A la hora del desayuno, Märtha se sentó junto a Dolores con una taza de café. Hablaron del tiempo y de la comida durante un rato, hasta que Märtha consideró que había llegado el momento.
—Tu hijo ha pasado toda su vida en el mar, ¿verdad?
—Sí, todo el tiempo. Es tan capaz... Trabaja en la cubierta de vehículos.
—Ah, qué bien. Mejor que ser capitán, que implica demasiada responsabilidad... E imagínate si el barco encalla. Entonces sí que se ponen las cosas feas —comentó Märtha aduladora.
—Él nunca ha encallado un barco.
—Ya lo sé. No me refería a eso, mi querida Lolita.
—No soy una niña pequeña.

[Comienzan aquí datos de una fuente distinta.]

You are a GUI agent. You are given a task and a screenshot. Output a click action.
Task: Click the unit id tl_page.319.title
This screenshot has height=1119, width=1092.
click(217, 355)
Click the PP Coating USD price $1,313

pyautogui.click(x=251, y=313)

Porque sea vieja no me tienen que tratar como si fuera pequeña.
Märtha se interrumpió. Aquello no empezaba bien.
—Que te llamen abuelita es peor incluso, ¿no te parece? —trató de remediar Märtha.
Dolores no contestó nada. Se había puesto de mal humor. Märtha lo volvió a intentar.
—Qué carrito tan bonito tienes, con un asa azul y todo.
—Me lo ha regalado mi hijo. Él sí que se preocupa de su anciana madre.
Märtha se aproximó un poco más y echó un fugaz vistazo al carrito. Se trataba de un Urbanista. De color negro, igual que el utilizado para cobrar el rescate. Aunque ese estaba sucio y desgastado, y además tenía la empuñadura de color azul. Pero, naturalmente, la podían haber pintado. Y la bolsa propiamente dicha relucía en su parte superior, como si le hubieran aplicado aceite.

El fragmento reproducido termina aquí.